Manchmal entwickele sich aber eine radikale Einstellung eben erst zwischen dem 20. und 30. Lebensjahr oder später. Unter den schon aktiven Soldanten gebe es pro Jahr acht bis neun Fälle von Extremisten, darunter etwa vier Rechtsextremisten, der Rest radikale Islamisten oder Ausländerextremismus. Hinzu kämen 40 bis 50 „vorhaltbare Erkenntnisse“ wie das Tragen von in der rechten Szene bevorzugter Kleidung oder Äußerungen in sozialen Medien, die aber noch nicht die Schwelle zum Extremismus überschritten. Seit kurzem gebe es auch den ersten Reichsbürger in der Bundeswehr.

„Wir haben halt das gesamte Spektrum der Gesellschaft, aber sind definitiv kein Sammelbecken für Extremisten, für die ist bei uns kein Platz“, stellte der MAD-Präsident klar. Zugleich bedauerte er, dass seit dem Ende der Wehrpflicht „Entfremdungstendenzen der Gesellschaft von den Streitkräften unübersehbar“ seien: „Die Verwurzelung der Bundeswehr in der Gesellschaft geht zurück“, beklagt er.

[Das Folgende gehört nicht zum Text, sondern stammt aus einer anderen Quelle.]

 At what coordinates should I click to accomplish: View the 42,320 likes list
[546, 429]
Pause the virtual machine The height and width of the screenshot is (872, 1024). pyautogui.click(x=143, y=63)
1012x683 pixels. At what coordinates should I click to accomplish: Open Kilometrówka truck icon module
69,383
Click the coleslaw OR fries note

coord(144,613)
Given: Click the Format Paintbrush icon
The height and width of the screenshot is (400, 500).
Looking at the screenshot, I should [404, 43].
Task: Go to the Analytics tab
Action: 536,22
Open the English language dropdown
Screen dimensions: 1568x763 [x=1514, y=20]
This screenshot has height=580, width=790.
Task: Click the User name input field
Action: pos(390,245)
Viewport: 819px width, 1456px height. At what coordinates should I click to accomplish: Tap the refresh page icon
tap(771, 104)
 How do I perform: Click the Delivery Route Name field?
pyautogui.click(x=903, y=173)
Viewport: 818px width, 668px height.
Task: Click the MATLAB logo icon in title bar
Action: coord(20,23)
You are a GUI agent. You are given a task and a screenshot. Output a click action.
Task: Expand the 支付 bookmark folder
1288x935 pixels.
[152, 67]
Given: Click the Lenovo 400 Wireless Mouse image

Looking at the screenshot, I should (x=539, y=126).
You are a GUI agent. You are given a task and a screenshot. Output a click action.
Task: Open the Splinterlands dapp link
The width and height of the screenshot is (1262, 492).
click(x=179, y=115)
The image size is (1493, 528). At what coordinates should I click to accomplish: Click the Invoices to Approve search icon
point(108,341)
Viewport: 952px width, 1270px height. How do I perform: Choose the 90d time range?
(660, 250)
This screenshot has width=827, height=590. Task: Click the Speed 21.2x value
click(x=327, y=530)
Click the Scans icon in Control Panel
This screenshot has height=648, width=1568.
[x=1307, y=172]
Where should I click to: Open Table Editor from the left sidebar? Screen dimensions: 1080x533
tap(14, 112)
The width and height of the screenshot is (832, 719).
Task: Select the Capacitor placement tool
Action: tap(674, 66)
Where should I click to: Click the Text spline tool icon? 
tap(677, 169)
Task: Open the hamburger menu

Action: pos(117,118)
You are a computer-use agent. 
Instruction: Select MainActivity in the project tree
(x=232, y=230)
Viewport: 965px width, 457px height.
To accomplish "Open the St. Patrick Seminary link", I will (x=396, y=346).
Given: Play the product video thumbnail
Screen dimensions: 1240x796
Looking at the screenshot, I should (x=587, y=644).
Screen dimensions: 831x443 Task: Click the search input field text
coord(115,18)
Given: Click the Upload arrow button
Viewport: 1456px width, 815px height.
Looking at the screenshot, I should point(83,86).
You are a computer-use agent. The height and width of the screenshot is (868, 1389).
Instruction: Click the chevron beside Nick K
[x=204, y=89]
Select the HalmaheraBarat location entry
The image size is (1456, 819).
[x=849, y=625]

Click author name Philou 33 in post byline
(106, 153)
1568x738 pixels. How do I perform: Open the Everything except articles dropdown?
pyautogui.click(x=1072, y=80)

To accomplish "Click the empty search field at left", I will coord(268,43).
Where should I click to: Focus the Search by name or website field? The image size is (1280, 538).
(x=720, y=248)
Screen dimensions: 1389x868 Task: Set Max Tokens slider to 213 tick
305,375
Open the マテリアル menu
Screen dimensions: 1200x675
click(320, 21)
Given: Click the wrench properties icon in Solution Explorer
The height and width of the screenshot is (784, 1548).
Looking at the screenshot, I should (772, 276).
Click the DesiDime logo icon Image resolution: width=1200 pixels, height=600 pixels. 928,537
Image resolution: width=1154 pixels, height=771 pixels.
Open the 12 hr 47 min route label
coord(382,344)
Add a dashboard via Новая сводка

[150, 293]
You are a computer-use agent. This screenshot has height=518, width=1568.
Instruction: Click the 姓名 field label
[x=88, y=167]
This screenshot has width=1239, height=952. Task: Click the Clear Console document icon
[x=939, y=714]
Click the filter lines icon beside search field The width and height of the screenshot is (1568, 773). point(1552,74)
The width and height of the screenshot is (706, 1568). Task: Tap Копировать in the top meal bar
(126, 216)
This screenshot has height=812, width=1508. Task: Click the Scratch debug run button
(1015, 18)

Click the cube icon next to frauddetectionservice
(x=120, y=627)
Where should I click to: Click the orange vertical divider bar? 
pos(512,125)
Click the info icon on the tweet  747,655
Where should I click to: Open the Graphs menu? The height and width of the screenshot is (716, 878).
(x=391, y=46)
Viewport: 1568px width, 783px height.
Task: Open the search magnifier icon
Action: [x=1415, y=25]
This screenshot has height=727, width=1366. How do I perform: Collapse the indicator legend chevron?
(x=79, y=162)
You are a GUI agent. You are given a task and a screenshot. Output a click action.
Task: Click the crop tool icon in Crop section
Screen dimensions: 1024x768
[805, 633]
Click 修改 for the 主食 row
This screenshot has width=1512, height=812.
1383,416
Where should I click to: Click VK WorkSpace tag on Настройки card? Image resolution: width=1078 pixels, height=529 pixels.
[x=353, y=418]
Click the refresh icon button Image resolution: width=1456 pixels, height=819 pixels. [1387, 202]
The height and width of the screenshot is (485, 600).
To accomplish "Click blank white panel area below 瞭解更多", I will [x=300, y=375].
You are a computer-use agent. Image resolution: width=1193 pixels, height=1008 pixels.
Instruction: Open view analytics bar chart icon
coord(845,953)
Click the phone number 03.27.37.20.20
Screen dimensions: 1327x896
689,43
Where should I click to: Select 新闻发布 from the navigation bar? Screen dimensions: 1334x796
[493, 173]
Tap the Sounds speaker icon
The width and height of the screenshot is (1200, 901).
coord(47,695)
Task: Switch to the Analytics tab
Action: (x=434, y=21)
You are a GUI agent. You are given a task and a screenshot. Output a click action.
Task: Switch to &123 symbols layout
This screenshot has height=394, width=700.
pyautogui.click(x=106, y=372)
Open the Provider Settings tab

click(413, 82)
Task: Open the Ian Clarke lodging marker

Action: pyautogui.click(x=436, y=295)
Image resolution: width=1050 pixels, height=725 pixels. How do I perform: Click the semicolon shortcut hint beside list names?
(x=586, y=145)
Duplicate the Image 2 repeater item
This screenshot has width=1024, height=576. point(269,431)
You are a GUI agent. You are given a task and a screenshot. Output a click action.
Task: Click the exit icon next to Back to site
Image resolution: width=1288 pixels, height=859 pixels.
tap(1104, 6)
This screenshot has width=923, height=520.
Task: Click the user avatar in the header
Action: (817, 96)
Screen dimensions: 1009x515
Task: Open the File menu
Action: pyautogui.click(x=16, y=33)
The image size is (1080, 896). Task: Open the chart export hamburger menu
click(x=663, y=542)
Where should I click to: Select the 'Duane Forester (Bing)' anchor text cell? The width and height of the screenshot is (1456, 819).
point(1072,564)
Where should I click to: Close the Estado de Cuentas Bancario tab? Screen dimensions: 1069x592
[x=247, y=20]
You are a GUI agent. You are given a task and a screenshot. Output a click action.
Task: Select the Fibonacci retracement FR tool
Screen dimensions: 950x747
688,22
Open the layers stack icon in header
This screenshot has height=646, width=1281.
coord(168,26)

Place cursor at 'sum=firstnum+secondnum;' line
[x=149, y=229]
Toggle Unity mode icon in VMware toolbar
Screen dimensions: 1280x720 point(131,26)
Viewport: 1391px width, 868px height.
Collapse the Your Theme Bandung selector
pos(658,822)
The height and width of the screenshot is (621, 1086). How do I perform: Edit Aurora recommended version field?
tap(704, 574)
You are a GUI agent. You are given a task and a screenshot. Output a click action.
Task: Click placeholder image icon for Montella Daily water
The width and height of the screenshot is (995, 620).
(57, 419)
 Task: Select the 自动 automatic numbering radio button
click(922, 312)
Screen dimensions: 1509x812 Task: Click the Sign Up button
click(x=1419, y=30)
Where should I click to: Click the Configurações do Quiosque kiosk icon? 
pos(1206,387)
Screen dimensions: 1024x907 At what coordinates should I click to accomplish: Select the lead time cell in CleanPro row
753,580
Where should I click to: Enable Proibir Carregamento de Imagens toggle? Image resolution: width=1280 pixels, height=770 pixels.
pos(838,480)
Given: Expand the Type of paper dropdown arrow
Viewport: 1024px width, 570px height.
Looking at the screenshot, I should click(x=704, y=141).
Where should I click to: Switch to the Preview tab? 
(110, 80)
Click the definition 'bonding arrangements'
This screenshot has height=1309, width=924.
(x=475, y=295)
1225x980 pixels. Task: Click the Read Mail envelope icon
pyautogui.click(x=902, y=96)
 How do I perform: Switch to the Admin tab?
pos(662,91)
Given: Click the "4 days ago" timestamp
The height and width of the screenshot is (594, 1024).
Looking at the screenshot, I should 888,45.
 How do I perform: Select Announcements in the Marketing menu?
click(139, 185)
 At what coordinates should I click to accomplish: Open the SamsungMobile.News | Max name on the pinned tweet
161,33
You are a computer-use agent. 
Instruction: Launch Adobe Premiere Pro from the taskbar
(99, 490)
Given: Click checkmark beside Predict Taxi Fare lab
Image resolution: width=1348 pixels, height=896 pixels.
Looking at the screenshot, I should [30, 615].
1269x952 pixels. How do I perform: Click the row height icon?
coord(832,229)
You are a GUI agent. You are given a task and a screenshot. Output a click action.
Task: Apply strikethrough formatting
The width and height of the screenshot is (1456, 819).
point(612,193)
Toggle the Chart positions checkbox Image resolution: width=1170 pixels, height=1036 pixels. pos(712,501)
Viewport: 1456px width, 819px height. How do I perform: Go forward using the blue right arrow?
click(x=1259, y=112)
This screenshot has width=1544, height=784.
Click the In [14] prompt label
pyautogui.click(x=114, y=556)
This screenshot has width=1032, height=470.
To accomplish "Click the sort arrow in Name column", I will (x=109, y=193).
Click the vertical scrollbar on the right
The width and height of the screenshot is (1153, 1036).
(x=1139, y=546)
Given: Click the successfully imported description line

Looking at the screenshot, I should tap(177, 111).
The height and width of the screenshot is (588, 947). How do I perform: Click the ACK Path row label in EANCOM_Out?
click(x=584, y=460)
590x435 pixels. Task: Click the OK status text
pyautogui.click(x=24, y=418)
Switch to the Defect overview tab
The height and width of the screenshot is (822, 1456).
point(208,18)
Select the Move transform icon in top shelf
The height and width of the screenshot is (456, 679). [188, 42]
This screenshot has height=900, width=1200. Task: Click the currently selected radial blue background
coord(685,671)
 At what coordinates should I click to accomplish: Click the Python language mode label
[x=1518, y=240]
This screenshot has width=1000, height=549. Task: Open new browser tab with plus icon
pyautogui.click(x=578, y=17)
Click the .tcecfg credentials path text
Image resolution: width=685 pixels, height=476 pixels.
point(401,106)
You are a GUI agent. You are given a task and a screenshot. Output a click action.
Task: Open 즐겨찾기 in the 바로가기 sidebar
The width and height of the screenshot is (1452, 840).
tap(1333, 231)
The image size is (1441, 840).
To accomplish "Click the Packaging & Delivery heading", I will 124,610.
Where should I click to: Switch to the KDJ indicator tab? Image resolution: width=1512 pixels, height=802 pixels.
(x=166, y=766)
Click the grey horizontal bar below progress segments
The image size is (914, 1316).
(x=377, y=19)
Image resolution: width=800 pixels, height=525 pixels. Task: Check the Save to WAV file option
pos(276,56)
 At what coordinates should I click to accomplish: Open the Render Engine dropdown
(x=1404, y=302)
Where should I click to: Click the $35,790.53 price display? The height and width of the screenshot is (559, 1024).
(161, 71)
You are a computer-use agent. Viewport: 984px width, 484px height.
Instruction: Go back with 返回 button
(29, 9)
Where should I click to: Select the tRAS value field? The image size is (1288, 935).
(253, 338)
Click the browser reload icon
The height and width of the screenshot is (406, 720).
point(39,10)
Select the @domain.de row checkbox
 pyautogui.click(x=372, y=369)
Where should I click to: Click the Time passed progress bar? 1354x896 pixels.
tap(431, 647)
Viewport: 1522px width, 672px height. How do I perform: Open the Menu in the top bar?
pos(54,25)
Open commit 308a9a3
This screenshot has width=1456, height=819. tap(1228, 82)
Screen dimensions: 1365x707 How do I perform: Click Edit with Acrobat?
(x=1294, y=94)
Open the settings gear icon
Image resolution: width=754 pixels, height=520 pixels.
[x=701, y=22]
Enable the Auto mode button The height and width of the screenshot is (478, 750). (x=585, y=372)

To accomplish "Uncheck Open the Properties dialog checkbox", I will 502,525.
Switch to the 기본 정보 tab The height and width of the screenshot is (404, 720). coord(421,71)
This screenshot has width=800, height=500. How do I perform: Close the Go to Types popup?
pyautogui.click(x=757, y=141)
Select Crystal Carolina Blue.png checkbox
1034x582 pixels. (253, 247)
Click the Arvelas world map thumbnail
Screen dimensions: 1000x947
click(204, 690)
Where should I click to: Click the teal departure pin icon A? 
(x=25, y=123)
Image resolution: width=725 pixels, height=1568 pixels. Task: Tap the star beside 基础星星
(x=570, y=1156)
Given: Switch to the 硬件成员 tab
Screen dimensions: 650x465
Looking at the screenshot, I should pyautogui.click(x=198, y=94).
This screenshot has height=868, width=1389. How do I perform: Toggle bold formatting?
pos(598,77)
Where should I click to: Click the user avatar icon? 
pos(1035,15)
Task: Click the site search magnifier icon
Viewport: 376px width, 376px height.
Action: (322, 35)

Polizei „zwischen den Fronten“

Dass es noch mehr Herausforderungen für die Sicherheit gibt, machten die anderen Gäste des Abends deutlich. „Jede Sekunde gibt es Tausende Aktivitäten, bei denen Programme unsere Rechner anpinnen“, sagte Oberst Guido Schulte vom Kommando Cyber- und Informationsraum, das es seit zwei Jahren gibt, Jede Behörde, jede Firma, die solche Angriffe leugne, lüge oder kenne sich nicht aus: „Das ist ganz normal im Cyberraum!“, warnte er. Erster Bürgermeister Christian Specht bestätigte das aus Sicht der Stadt Mannheim: Täglich wehre man 2500 Versuche ab, ins Netz einzudringen.

Polizeipräsident Thomas Köber verdeutlichte, wie stark sich der gesellschaftliche Wandel, die zunehmende Respektlosigkeit und Gewaltbereitschaft ebenso wie die gespannte politische Lage auf die Beamten auswirkten. Ob innertürkische Auseinandersetztungen oder wachsende Armutsmigration, „wir sind immer zwischen den Fronten“. 491 gewalttätige Übergriffe auf Polizeibeamte im Jahr 2018 bedeute, „jeder Streifenkollege ist im Schnitt jedes zweite Jahr dran, das ist doch nicht hinnehmbar!“

Thorsten Bruß, Prokurist von Südzucker, brachte noch eine ganz andere Sichtweise auf das Sicherheitsthema ein. So habe man nach den Terroranschlägen im September 2001 „komplett umdenken“ müssen: „Unsere Fabriken sind inzwischen strikt abgeriegelt“.